> DATA EXTRACT
-------------------------
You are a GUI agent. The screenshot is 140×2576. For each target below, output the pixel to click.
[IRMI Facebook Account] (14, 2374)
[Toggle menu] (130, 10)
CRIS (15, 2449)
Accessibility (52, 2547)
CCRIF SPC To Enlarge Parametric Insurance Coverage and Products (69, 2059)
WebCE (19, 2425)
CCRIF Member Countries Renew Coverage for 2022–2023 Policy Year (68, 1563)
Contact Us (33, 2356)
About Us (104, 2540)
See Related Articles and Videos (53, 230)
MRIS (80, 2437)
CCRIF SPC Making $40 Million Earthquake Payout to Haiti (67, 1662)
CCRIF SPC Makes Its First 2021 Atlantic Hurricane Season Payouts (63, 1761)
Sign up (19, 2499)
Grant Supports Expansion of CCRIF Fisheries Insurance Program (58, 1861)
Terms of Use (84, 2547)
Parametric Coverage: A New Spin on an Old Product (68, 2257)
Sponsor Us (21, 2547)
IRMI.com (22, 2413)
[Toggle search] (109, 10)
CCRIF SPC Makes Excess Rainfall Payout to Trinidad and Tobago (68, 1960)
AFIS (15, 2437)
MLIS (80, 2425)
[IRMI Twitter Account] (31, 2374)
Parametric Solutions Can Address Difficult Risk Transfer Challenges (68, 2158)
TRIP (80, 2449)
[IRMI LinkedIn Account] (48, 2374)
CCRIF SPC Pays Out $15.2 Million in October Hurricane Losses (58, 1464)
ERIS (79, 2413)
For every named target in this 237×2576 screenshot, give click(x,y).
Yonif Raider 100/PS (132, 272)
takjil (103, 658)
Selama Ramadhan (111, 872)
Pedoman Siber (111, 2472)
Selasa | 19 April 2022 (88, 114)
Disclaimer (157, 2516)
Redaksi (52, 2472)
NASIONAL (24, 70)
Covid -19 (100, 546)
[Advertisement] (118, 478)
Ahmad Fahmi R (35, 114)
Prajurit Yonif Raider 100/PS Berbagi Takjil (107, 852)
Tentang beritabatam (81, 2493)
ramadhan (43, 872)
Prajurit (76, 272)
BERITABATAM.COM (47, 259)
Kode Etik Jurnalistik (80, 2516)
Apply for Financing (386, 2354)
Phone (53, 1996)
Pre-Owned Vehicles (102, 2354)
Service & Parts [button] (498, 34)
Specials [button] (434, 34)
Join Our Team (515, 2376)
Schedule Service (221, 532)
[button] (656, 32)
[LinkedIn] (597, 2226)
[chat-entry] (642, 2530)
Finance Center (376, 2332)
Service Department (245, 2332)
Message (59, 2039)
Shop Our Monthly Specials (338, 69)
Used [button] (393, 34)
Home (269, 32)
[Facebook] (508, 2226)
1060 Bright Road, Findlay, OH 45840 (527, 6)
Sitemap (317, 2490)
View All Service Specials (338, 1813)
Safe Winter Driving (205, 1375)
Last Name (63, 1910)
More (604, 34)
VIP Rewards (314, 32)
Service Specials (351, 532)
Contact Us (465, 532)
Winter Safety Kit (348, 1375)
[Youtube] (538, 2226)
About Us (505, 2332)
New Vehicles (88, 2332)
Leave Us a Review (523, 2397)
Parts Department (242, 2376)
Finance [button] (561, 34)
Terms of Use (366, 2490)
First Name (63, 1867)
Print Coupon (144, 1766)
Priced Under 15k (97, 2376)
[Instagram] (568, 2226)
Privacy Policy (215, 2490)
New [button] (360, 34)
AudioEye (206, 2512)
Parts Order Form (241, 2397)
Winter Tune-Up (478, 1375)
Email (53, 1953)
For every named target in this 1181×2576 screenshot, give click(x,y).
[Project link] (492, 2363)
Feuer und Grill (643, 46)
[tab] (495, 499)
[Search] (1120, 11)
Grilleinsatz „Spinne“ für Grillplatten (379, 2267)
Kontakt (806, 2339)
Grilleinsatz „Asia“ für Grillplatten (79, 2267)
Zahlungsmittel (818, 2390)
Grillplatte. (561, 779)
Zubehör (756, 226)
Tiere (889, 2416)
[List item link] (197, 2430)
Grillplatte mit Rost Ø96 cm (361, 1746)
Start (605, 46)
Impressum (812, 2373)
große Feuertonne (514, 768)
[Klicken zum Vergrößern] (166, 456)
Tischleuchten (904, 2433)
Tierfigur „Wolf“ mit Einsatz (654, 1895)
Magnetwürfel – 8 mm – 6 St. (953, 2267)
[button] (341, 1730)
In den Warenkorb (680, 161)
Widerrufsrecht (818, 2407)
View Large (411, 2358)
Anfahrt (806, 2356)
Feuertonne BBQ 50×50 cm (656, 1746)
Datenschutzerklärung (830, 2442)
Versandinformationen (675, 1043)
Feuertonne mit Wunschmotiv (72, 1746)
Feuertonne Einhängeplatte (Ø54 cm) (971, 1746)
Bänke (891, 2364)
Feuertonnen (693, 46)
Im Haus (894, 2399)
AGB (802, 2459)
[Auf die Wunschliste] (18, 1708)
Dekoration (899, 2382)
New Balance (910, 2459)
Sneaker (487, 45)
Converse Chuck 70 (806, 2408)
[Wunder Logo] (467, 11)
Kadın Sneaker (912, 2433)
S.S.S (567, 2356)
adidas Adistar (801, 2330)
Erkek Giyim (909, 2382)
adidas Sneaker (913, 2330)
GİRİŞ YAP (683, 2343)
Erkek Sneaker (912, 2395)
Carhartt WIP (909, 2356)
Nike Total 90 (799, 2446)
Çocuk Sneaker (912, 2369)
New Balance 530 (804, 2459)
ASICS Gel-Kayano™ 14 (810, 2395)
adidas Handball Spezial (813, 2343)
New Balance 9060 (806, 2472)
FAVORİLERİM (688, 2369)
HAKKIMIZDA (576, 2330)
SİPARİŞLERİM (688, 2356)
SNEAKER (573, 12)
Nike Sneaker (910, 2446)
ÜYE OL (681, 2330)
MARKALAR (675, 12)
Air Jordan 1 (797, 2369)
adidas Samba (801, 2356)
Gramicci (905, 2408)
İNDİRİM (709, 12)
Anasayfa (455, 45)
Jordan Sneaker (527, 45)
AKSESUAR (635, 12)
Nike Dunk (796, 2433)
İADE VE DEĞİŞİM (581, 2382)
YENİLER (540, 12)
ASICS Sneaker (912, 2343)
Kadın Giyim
-------------------------
> WHAT TO WORK ON
The response must consist of all the data, reproduced without alteration.

> TASK RESULT
You are a GUI agent. The screenshot is 140×2576. For each target below, output the pixel to click.
[IRMI Facebook Account] (14, 2374)
[Toggle menu] (130, 10)
CRIS (15, 2449)
Accessibility (52, 2547)
CCRIF SPC To Enlarge Parametric Insurance Coverage and Products (69, 2059)
WebCE (19, 2425)
CCRIF Member Countries Renew Coverage for 2022–2023 Policy Year (68, 1563)
Contact Us (33, 2356)
About Us (104, 2540)
See Related Articles and Videos (53, 230)
MRIS (80, 2437)
CCRIF SPC Making $40 Million Earthquake Payout to Haiti (67, 1662)
CCRIF SPC Makes Its First 2021 Atlantic Hurricane Season Payouts (63, 1761)
Sign up (19, 2499)
Grant Supports Expansion of CCRIF Fisheries Insurance Program (58, 1861)
Terms of Use (84, 2547)
Parametric Coverage: A New Spin on an Old Product (68, 2257)
Sponsor Us (21, 2547)
IRMI.com (22, 2413)
[Toggle search] (109, 10)
CCRIF SPC Makes Excess Rainfall Payout to Trinidad and Tobago (68, 1960)
AFIS (15, 2437)
MLIS (80, 2425)
[IRMI Twitter Account] (31, 2374)
Parametric Solutions Can Address Difficult Risk Transfer Challenges (68, 2158)
TRIP (80, 2449)
[IRMI LinkedIn Account] (48, 2374)
CCRIF SPC Pays Out $15.2 Million in October Hurricane Losses (58, 1464)
ERIS (79, 2413)
For every named target in this 237×2576 screenshot, give click(x,y).
Yonif Raider 100/PS (132, 272)
takjil (103, 658)
Selama Ramadhan (111, 872)
Pedoman Siber (111, 2472)
Selasa | 19 April 2022 (88, 114)
Disclaimer (157, 2516)
Redaksi (52, 2472)
NASIONAL (24, 70)
Covid -19 (100, 546)
[Advertisement] (118, 478)
Ahmad Fahmi R (35, 114)
Prajurit Yonif Raider 100/PS Berbagi Takjil (107, 852)
Tentang beritabatam (81, 2493)
ramadhan (43, 872)
Prajurit (76, 272)
BERITABATAM.COM (47, 259)
Kode Etik Jurnalistik (80, 2516)
Apply for Financing (386, 2354)
Phone (53, 1996)
Pre-Owned Vehicles (102, 2354)
Service & Parts [button] (498, 34)
Specials [button] (434, 34)
Join Our Team (515, 2376)
Schedule Service (221, 532)
[button] (656, 32)
[LinkedIn] (597, 2226)
[chat-entry] (642, 2530)
Finance Center (376, 2332)
Service Department (245, 2332)
Message (59, 2039)
Shop Our Monthly Specials (338, 69)
Used [button] (393, 34)
Home (269, 32)
[Facebook] (508, 2226)
1060 Bright Road, Findlay, OH 45840 (527, 6)
Sitemap (317, 2490)
View All Service Specials (338, 1813)
Safe Winter Driving (205, 1375)
Last Name (63, 1910)
More (604, 34)
VIP Rewards (314, 32)
Service Specials (351, 532)
Contact Us (465, 532)
Winter Safety Kit (348, 1375)
[Youtube] (538, 2226)
About Us (505, 2332)
New Vehicles (88, 2332)
Leave Us a Review (523, 2397)
Parts Department (242, 2376)
Finance [button] (561, 34)
Terms of Use (366, 2490)
First Name (63, 1867)
Print Coupon (144, 1766)
Priced Under 15k (97, 2376)
[Instagram] (568, 2226)
Privacy Policy (215, 2490)
New [button] (360, 34)
AudioEye (206, 2512)
Parts Order Form (241, 2397)
Winter Tune-Up (478, 1375)
Email (53, 1953)
For every named target in this 1181×2576 screenshot, give click(x,y).
[Project link] (492, 2363)
Feuer und Grill (643, 46)
[tab] (495, 499)
[Search] (1120, 11)
Grilleinsatz „Spinne“ für Grillplatten (379, 2267)
Kontakt (806, 2339)
Grilleinsatz „Asia“ für Grillplatten (79, 2267)
Zahlungsmittel (818, 2390)
Grillplatte. (561, 779)
Zubehör (756, 226)
Tiere (889, 2416)
[List item link] (197, 2430)
Grillplatte mit Rost Ø96 cm (361, 1746)
Start (605, 46)
Impressum (812, 2373)
große Feuertonne (514, 768)
[Klicken zum Vergrößern] (166, 456)
Tischleuchten (904, 2433)
Tierfigur „Wolf“ mit Einsatz (654, 1895)
Magnetwürfel – 8 mm – 6 St. (953, 2267)
[button] (341, 1730)
In den Warenkorb (680, 161)
Widerrufsrecht (818, 2407)
View Large (411, 2358)
Anfahrt (806, 2356)
Feuertonne BBQ 50×50 cm (656, 1746)
Datenschutzerklärung (830, 2442)
Versandinformationen (675, 1043)
Feuertonne mit Wunschmotiv (72, 1746)
Feuertonne Einhängeplatte (Ø54 cm) (971, 1746)
Bänke (891, 2364)
Feuertonnen (693, 46)
Im Haus (894, 2399)
AGB (802, 2459)
[Auf die Wunschliste] (18, 1708)
Dekoration (899, 2382)
New Balance (910, 2459)
Sneaker (487, 45)
Converse Chuck 70 (806, 2408)
[Wunder Logo] (467, 11)
Kadın Sneaker (912, 2433)
S.S.S (567, 2356)
adidas Adistar (801, 2330)
Erkek Giyim (909, 2382)
adidas Sneaker (913, 2330)
GİRİŞ YAP (683, 2343)
Erkek Sneaker (912, 2395)
Carhartt WIP (909, 2356)
Nike Total 90 (799, 2446)
Çocuk Sneaker (912, 2369)
New Balance 530 (804, 2459)
ASICS Gel-Kayano™ 14 (810, 2395)
adidas Handball Spezial (813, 2343)
New Balance 9060 (806, 2472)
FAVORİLERİM (688, 2369)
HAKKIMIZDA (576, 2330)
SİPARİŞLERİM (688, 2356)
SNEAKER (573, 12)
Nike Sneaker (910, 2446)
ÜYE OL (681, 2330)
MARKALAR (675, 12)
Air Jordan 1 (797, 2369)
adidas Samba (801, 2356)
Gramicci (905, 2408)
İNDİRİM (709, 12)
Anasayfa (455, 45)
Jordan Sneaker (527, 45)
AKSESUAR (635, 12)
Nike Dunk (796, 2433)
İADE VE DEĞİŞİM (581, 2382)
YENİLER (540, 12)
ASICS Sneaker (912, 2343)
Kadın Giyim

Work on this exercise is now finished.